I watched him for a moment, just a little worried, then joined him in clearing the table.
He turned on the tap as soon as the sink was full and started looking for the soap.
“Why don’t you go rest?” I asked him gently. “It’s been a long day.”
“I’m fine,” he said stubbornly and kept looking for the soap.
I fished it out of the pantry and passed it over to him. He smiled at me and gave the sink a squirt. I leaned against the countertop and crossed my arms casually over my chest. “I can do those.”
“I don’t mind.” He smiled at me again and began wiping down the plates.

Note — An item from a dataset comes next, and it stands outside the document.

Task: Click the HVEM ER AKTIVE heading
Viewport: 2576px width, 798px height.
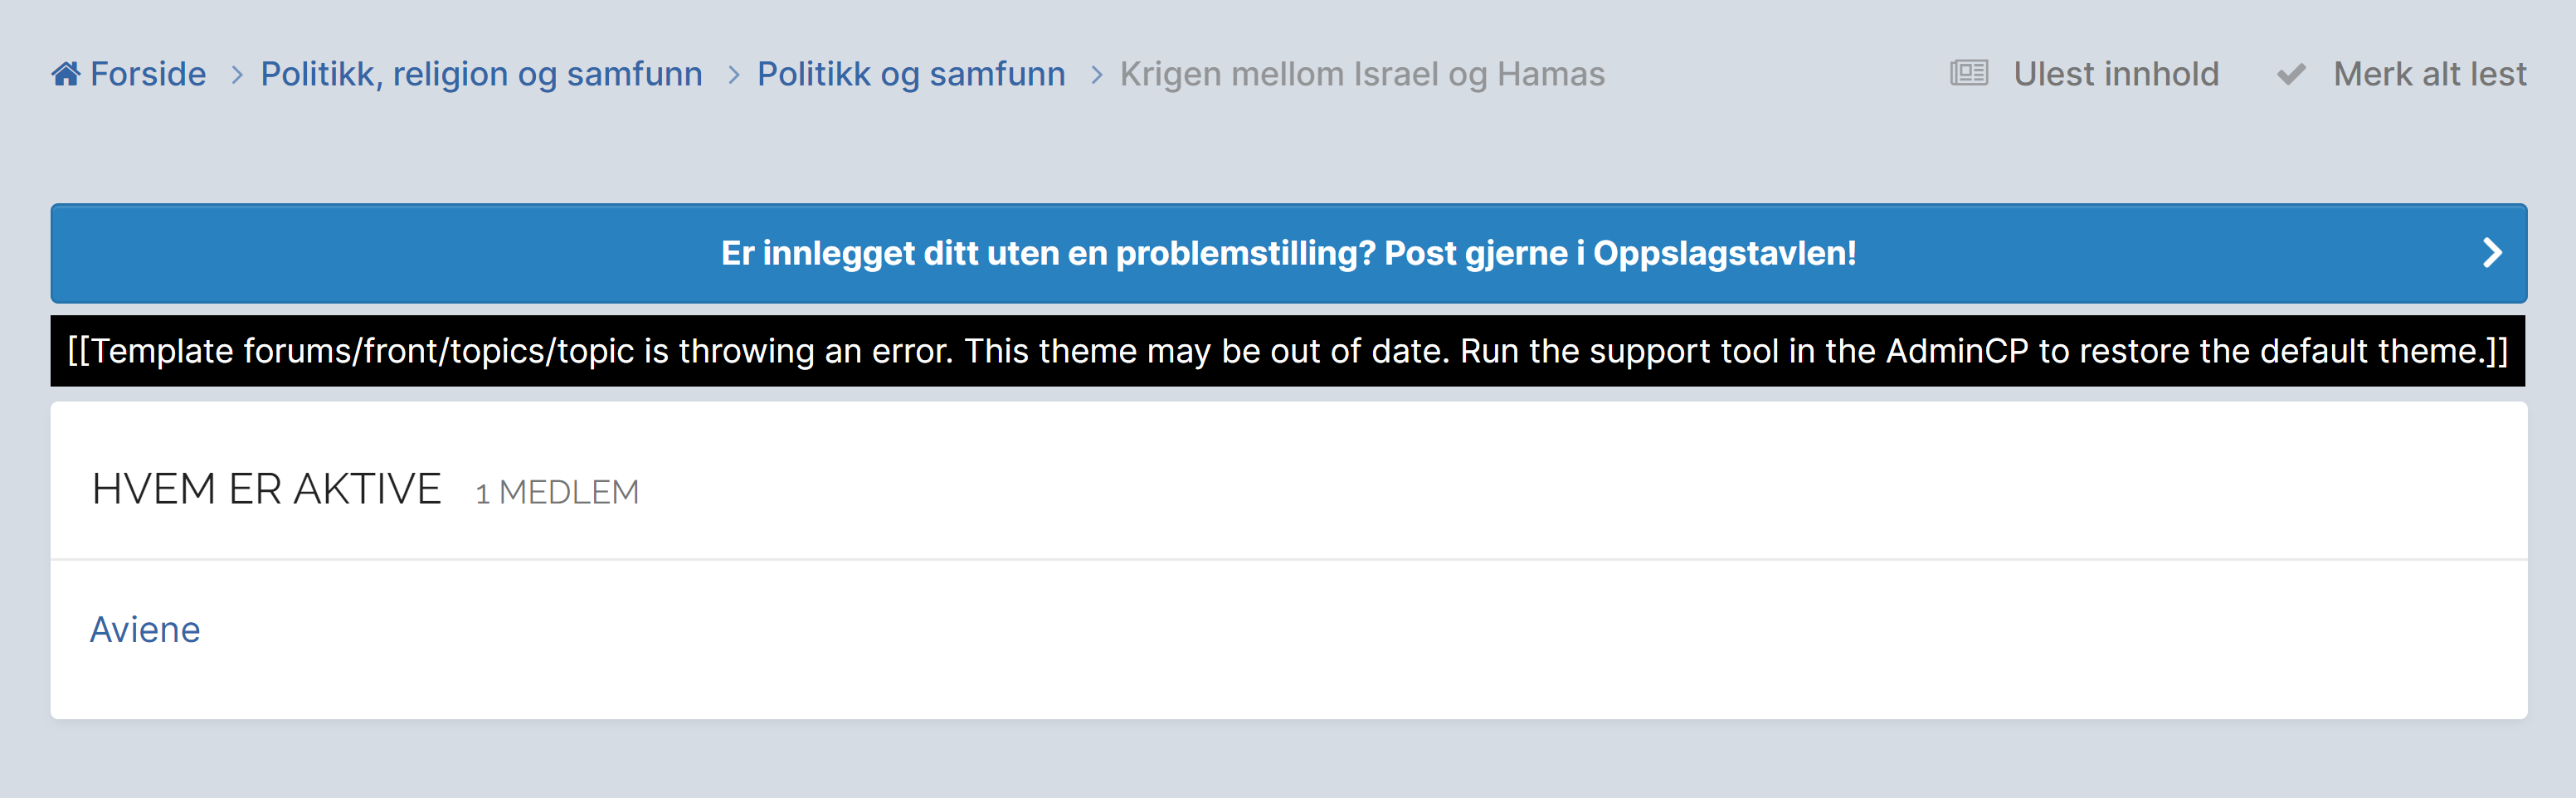Action: (266, 490)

Something was off here. I watched him more attentively, noted the care he was taking to do everything perfectly, how he’d laid out a dishtowel to catch all the water that would drain off the dishes. How careful he was not to let them clack against each other inside the sink. “You’re trying out the house omega thing, aren’t you?”
He didn’t stop what he was doing, but he did look up at me. “Am I that bad at it?”
“You’re fine.” I slipped the sponge he was using out of his hands. “Go sit down. I can do this.”
“Shit.” He rested his hands on the edge of the sink and stared at the curtains, then practically threw himself away from the kitchen counter and stormed angrily out into the living room.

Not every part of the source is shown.